Survey: Everyone's Shopping At Walmart, Even If They Don't Want To

With the economy continuing to circle the bowl, it’s not surprising that customers are turning to Walmart’s cheaper prices for just about everything. A new survey has the box store biggie as the most frequently shopped-at store in all U.S. regions, even though consumers don’t necessarily consider themselves loyal to Big W.

The newly released 2010 Colloquy Retail Loyalty index looks at four categories (Grocery, Personal Care, Department Store and Mass Merchant) in five separate regions (Northeast, Southeast, Midwest, Southwest and Northwest). And with the exception of just one category in one region, it was a clean sweep for Walmart in the Most Frequent list. The one exception was in the Northwest, where Safeway was named the grocery store where most people make their purchases.

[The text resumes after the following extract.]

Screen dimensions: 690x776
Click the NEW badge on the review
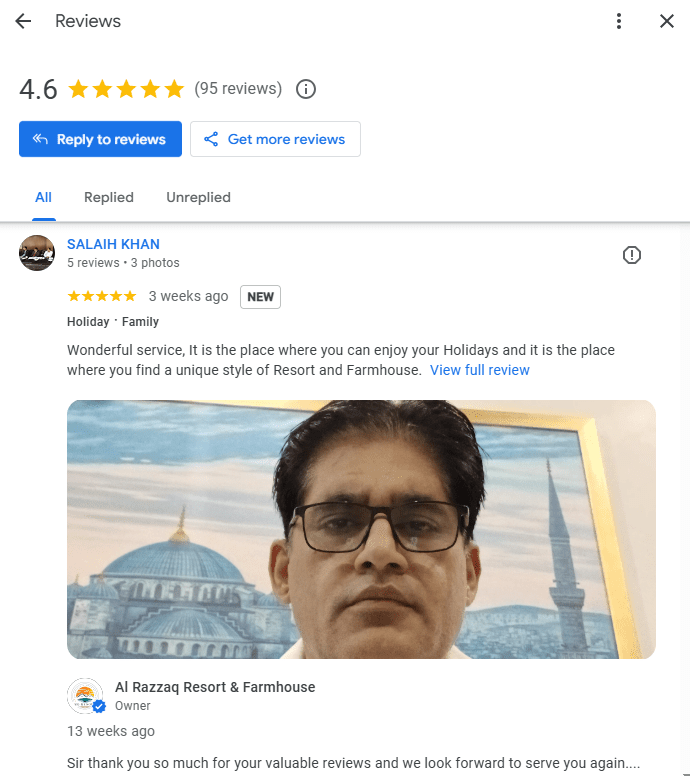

Customers were also asked to give their most shopped-at stores a loyalty ranking on a scale from 1-10, and that’s where Walmart didn’t fare quite as well.

Shoppers in the Northeast were the most loyal Walmart shoppers, giving the retailer the highest marks in the Grocery, Personal Care, and Dept. Store categories. BJ’s win in the Mass Merchant category kept Walmart from going 4/4.

The Southeast was the region least loyal to Walmart. The company had to share its one category win, for Personal Care, with Walgreens. Publix was the Grocery store with the highest loyalty; Target was named the Dept. Store with the most loyal customers while Costco has the most devoted shoppers in the Mass Merchant group.

Oddly enough, while Safeway beat out Walmart as the most shopped-at Grocery in the Northwest, Walmart received a higher loyalty rating.

This year’s results stand in stark contrast to Colloquy’s first Retail Loyalty Index, taken in 2008 before the effects of the recession were felt everywhere. At that time, Walmart only occupied three spots on the loyalty list. This year, they take up 9 out of the 20 spots.

Here’s how the peeps at Colloquy explain the change:

The 2010 COLLOQUY Retail Loyalty Index reveals one particularly profound change that has taken place among consumers since the recession hit: The effect of low prices on professed retail loyalty. In fact, low prices have stepped up to become retail’s strongest loyalty lure, cited by consumers as a primary reason they now remain loyal to retailers—something which was simply not true in 2008.

What do you think — Will there be an eventual return to non-Walmart stores as the economy eventually, gradually improves? Or have we experienced a permanent shift in the way we shop?